ДНЕВНИК АБРАХАМА ВАН-ХЕЛЬСИНГА
26 ноября 1871 года
Мрак продолжает сгущаться...
Я попал в иной, незнакомый мир. Голландия – современная страна, светлая, открытая, с чистыми улицами и аккуратно побеленными кирпичными домами. Невзирая на ее скромные размеры, там ощущается простор: суша, море, небо. Когда мы приехали в Буда-Пешт, я понял, что цивилизованный западный мир остался позади. В этом городе ощущаешь груз эпох, угрюмость и запустение. На узких и темных улочках, мощенных обыкновенным булыжником, современные здания соседствуют с остатками древнеримских построек.
Едва попав в этот город, я почувствовал себя неуютно. Но долгая поездка, нескончаемый стук колес утомили меня, и я обрадовался возможности провести несколько часов вдали от вокзала. Я уговорил своего кровожадного спутника отдохнуть от тесноты купе. Все эти дни я питался чем придется, и мне захотелось как следует пообедать.
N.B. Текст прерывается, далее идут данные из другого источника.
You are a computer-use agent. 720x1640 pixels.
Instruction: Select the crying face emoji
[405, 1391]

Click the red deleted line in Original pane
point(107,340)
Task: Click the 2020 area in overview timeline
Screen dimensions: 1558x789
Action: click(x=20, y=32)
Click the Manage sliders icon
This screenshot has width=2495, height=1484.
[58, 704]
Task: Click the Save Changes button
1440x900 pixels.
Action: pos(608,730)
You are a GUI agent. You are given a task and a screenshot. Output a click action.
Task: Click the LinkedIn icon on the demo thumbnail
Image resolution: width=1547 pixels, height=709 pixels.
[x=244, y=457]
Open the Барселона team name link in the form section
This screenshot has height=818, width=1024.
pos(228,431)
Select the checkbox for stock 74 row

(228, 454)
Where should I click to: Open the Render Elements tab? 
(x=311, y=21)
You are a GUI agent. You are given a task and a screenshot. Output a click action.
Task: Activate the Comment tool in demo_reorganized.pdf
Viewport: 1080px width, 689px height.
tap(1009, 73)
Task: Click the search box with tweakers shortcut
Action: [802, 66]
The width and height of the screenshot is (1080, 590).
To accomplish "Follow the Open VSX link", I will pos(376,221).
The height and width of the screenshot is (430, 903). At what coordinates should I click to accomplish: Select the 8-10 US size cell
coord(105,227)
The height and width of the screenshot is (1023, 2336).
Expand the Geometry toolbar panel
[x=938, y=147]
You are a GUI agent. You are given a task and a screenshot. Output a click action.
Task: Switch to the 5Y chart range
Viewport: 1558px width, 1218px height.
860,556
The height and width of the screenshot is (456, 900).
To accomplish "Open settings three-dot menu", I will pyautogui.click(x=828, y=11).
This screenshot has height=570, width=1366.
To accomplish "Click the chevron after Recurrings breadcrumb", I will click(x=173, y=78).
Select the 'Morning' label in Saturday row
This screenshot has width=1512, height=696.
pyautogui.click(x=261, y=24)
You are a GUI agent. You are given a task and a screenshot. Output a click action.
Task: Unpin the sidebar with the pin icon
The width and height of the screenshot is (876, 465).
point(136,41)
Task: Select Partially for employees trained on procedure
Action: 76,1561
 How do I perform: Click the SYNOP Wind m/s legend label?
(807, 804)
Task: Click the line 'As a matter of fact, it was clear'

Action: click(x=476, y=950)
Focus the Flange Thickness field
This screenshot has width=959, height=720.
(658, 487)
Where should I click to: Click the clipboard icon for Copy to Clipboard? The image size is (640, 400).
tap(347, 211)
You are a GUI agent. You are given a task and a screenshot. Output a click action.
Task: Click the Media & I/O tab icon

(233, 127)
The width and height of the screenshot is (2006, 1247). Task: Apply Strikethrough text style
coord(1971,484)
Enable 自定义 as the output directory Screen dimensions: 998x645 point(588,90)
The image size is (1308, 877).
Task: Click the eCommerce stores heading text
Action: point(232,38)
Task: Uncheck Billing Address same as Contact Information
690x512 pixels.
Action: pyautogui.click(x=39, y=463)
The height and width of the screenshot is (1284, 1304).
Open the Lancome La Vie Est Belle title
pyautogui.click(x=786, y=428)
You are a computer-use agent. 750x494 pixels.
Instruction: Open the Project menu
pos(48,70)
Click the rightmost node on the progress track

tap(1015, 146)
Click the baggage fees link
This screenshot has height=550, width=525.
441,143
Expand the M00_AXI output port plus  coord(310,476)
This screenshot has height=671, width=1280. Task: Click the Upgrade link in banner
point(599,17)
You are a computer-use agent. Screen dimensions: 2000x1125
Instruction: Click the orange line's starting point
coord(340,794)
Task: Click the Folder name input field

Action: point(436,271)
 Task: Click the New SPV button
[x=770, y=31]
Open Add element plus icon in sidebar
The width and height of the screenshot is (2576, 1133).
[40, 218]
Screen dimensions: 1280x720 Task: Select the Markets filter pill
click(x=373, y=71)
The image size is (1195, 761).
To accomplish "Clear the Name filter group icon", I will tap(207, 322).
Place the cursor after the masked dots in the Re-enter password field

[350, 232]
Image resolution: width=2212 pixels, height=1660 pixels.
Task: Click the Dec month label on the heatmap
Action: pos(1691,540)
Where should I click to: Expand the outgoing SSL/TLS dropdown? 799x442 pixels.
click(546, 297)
Аркадий повел меня в ресторан, находящийся где-то в старой части Буды. По его словам, когда-то он славно там обедал. Теперь обычная пища и вино потеряли для него всякую привлекательность. Пока я ел, он развлекал меня разговорами. По совету Аркадия я попробовал крепкий обжигающий барак – венгерское абрикосовое бренди. Блюдо, которое мне подали, оказалось не менее обжигающим: курица с пряной подливой и обилием паприки. За окнами ресторана темнели холмы, подступающие вплотную к берегу полноводного Дуная, и длинный недостроенный мост между Будой и Пештом. Мое внимание привлек силуэт громадного кафедрального собора. Я спросил его название. С мрачной иронией Аркадий сообщил, что это собор Святого Стефана.
Аркадий знал, какую неприязнь во мне вызывает его способ существования, и всячески старался завоевать мое доверие. Пожалуй, сейчас он больше, чем когда-либо, был похож на живого человека. Он рассказывал мне о сходстве и различиях между венграми и румынами. По его мнению, оба этих народа хитры, лукавы и смотрят сквозь пальцы на нормы морали.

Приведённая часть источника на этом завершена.